Derelicte - Homeless Chic
>> Wednesday, March 31, 2010
It can sometimes be difficult to really appreciate fashion without wondering if knowing that those exorbitant price tags could be put to much better use elsewhere. On the other hand, I think fashion is the closest thing to art without actually being art - interestingly enough, I read a lot of press last week about the brouhaha created by the latest biography of Yves Saint Laurent, written by a Frenchwoman called Marie-Dominique Leliévre.

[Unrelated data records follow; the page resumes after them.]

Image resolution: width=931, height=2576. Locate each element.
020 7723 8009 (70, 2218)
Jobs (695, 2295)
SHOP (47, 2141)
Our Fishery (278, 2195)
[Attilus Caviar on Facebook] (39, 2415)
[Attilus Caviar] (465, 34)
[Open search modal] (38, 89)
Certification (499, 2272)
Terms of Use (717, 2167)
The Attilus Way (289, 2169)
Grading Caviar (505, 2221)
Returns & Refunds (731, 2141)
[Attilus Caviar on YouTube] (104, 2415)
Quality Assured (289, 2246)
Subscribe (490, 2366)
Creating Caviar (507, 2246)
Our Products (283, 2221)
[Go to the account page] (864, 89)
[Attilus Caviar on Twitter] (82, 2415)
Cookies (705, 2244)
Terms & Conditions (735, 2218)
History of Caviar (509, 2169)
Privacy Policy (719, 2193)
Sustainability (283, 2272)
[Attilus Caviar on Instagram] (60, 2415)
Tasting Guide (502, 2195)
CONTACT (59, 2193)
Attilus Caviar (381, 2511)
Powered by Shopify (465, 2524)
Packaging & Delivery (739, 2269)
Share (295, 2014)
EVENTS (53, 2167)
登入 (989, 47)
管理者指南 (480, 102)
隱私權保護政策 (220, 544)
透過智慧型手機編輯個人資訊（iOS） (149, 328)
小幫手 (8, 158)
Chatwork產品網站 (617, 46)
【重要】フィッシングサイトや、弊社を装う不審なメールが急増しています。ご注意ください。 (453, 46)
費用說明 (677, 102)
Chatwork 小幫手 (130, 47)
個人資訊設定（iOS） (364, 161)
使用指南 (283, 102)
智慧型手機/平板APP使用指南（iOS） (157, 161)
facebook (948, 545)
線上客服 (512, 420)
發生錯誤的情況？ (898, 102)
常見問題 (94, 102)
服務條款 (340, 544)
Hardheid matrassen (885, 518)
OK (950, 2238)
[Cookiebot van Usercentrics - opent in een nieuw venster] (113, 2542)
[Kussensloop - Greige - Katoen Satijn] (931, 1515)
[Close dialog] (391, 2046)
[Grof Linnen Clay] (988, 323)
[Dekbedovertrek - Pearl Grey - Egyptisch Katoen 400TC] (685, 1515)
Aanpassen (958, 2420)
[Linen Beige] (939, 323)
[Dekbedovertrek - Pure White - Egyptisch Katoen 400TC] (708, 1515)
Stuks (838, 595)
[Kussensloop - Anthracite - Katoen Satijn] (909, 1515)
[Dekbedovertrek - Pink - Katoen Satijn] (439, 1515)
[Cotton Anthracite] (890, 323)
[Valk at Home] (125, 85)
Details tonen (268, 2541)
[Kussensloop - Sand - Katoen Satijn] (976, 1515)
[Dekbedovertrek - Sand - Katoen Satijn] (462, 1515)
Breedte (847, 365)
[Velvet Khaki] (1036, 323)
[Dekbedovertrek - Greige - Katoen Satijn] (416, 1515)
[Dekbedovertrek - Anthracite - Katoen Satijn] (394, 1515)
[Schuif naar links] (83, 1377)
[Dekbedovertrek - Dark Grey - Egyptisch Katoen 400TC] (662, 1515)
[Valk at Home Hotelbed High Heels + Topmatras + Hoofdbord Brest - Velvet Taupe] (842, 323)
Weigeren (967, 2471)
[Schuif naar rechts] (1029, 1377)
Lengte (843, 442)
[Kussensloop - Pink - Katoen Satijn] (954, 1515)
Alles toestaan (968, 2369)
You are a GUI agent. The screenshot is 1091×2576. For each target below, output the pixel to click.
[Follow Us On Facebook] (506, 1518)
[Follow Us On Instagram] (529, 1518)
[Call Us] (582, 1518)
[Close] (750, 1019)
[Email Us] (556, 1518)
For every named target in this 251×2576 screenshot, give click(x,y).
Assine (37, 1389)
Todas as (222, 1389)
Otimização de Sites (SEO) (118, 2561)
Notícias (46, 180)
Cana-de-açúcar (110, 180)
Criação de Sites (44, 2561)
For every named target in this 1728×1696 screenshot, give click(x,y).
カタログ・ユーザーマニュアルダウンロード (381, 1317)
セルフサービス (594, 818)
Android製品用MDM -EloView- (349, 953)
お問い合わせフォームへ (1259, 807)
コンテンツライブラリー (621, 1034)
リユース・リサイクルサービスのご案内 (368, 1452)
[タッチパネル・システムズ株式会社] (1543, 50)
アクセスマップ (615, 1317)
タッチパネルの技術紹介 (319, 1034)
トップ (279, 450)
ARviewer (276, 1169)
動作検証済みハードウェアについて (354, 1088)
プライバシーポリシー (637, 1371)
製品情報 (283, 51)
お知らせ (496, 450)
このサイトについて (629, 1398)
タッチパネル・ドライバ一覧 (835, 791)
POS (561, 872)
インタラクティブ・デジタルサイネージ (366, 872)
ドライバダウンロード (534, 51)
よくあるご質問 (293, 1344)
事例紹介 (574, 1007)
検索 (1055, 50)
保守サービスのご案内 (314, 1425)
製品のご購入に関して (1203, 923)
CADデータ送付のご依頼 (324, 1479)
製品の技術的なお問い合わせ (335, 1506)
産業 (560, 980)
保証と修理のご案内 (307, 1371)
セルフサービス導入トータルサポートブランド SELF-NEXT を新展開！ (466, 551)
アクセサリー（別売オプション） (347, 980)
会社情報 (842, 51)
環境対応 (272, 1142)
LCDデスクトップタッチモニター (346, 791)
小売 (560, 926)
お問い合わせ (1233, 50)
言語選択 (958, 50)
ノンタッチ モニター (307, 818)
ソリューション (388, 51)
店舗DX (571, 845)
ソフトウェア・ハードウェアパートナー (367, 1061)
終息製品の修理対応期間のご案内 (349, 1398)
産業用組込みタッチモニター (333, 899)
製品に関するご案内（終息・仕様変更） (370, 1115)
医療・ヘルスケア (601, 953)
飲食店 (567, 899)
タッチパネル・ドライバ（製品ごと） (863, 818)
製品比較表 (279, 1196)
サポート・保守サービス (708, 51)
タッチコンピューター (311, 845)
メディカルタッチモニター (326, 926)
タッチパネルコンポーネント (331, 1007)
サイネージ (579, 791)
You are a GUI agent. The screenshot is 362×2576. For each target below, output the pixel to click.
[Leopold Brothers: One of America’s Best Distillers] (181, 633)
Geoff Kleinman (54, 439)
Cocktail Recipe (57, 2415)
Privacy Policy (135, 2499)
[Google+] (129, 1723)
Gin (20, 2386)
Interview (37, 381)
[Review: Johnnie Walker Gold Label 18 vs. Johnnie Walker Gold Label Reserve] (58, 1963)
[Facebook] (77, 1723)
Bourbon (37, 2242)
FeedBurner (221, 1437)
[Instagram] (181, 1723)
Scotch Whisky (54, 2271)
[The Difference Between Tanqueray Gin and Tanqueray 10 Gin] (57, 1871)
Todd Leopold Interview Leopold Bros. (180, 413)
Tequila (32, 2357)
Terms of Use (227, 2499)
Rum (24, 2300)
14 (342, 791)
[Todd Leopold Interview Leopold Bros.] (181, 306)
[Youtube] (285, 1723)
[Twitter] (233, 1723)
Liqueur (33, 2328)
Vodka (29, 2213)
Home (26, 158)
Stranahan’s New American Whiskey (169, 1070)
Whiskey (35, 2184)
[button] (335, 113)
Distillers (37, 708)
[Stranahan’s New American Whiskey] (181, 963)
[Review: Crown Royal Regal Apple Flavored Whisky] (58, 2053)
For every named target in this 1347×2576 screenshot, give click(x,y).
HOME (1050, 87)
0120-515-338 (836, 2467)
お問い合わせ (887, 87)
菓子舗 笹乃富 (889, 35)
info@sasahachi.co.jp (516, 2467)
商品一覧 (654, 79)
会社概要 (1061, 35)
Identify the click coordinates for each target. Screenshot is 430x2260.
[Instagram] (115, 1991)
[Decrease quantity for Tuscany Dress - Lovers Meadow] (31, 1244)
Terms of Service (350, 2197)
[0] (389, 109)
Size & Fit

Expressing her reservations on the widely accepted view that Saint Laurent was an artist, she writes: "An artist recreates, reinvents the world, a couturier only dresses it."
I'm not sure how much I agree with her, since great fashion designers change the way the world looks at clothes and their wearers, which makes them creators and perhaps, using Madame Leliévre's definition, artists in their own right.
Regardless, there are times when the boundaries between art, fashion and sheer ludicrousness get a bit blurry, especially when it comes to quotidian outfits using everyday materials to make products that are more often than not factory produced in China. Gawker seems to share my views and has put together a visual of what one could purchase for $15,000 in the quest for homeless chic (a concept I would find hilarious if it weren't a sartorial reality).

What do you think? Is spending almost $3,000 for a threadbare, geeky, falling-apart-at-the-seams sweater fashion, art, or just a subversive statement?